第2回、第3回のイタリア旅行の間に新司教コロレードが着任し、モーツァルトは有給の宮廷楽団コンサートマスターに就任する。1773年に父と第3回ウィーン旅行をし、74~75年には父とミュンヘンにおもむいた。この間の73~74年に、ザルツブルクでモーツァルト10代の交響曲の傑作、交響曲第24番、第25番、第29番を作曲する。同地での音楽事情と司教に対して多くの不満をもっていたモーツァルトは職を辞し、77年9月、よりめぐまれた音楽的環境と報酬をもとめて母マリア・アンナとともに、マンハイム・パリ旅行に出発した。 この旅の途中、父の生まれ故郷アウクスブルクにたちより、いとこのマリア・アンナ・テークラと親密になった。モーツァルトは彼女をベーズレ(いとこちゃん)とよび、アウクスブルクを去ったのち、卑猥な冗談をふくむ名高い「ベーズレ書簡」をのこしている。なお、モーツァルトは、このほかに父や友人にあてて数多くの手紙を書きのこしており、暮らしぶりや作曲の過程など、ありのままの彼の姿を知る格好の手掛かりとなっている。 当時ヨーロッパ随一の音楽の都だったマンハイムでは、宮廷音楽家たちの形成するマンハイム楽派から大きな影響をうけた。1778年3月、パリにうつり、「フルートとハープのための協奏曲」、バレエ音楽「レ・プティ・リアン」など軽快で優美なギャラントスタイルの作品を数点書いたのち、79年1月に帰郷。

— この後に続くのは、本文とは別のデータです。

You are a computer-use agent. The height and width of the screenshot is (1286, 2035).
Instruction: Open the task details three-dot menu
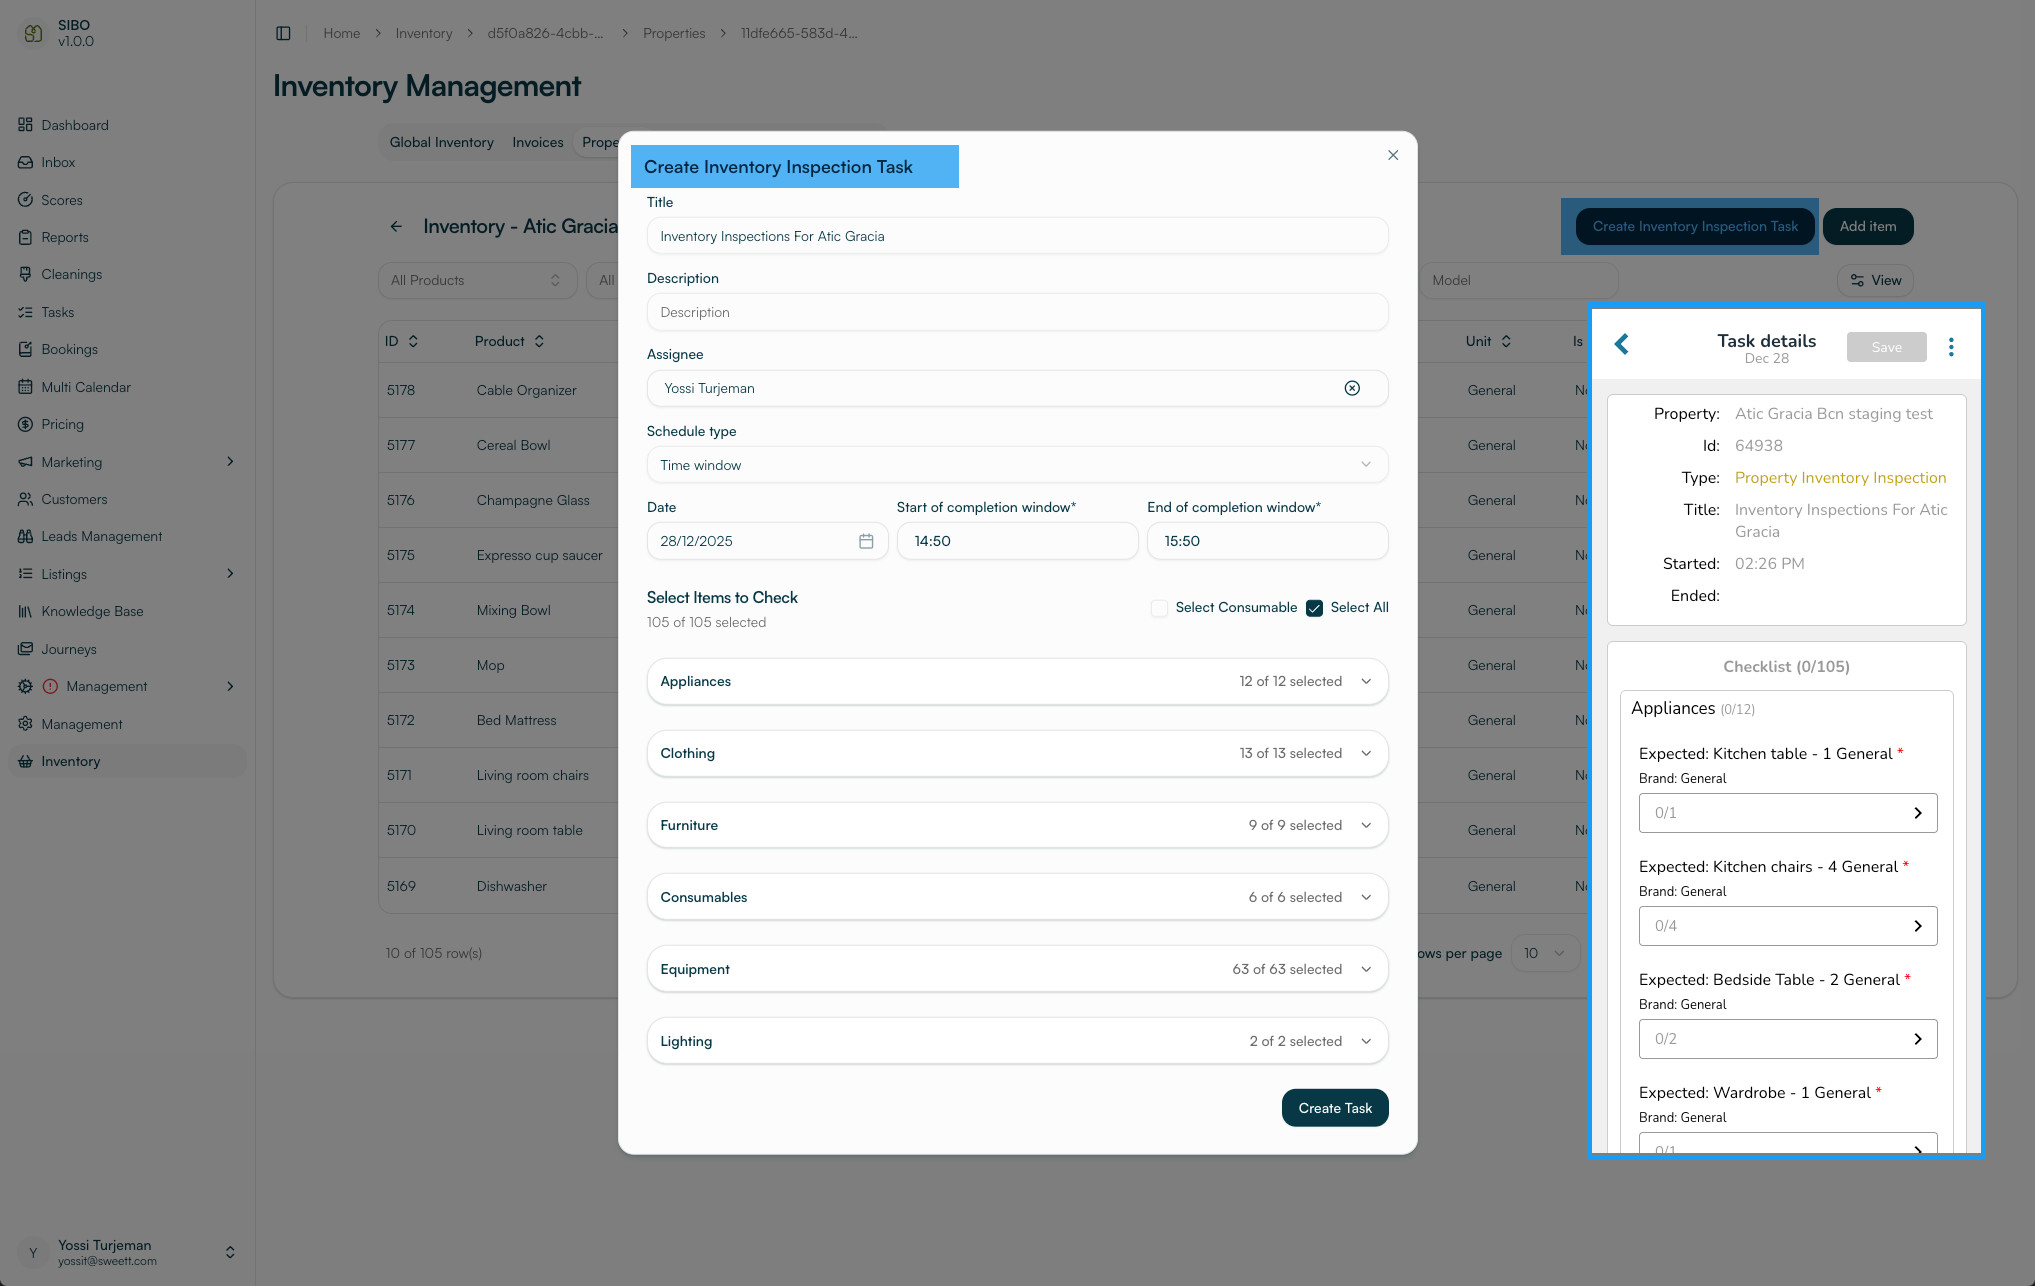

2年余りにおよんだこのマンハイム・パリ旅行は、就職運動の失敗、パリでの母の死(1778年7月)、深い愛情をいだいたソプラノ歌手アロイジア・ウェーバーへの失恋など不運が重なったが、音楽面では多くの収穫をあげた。ザルツブルクでは宮廷オルガニストとして復職し、「戴冠式ミサ」「ポストホルン・セレナード」を作曲している。 1780年11月、ミュンヘン宮廷にまねかれて同地におもむき、イタリア語のオペラ「クレタの王イドメネオ」をしあげる。翌81年1月末に上演して好評を博したが、ザルツブルク大司教コロレードからウィーンによびだされ、職務怠慢をきびしく叱責(しっせき)される。このとき、大司教の従臣に足げにされるという屈辱をなめた。これを機に、モーツァルトはザルツブルクとの決別とウィーン定住を決意した。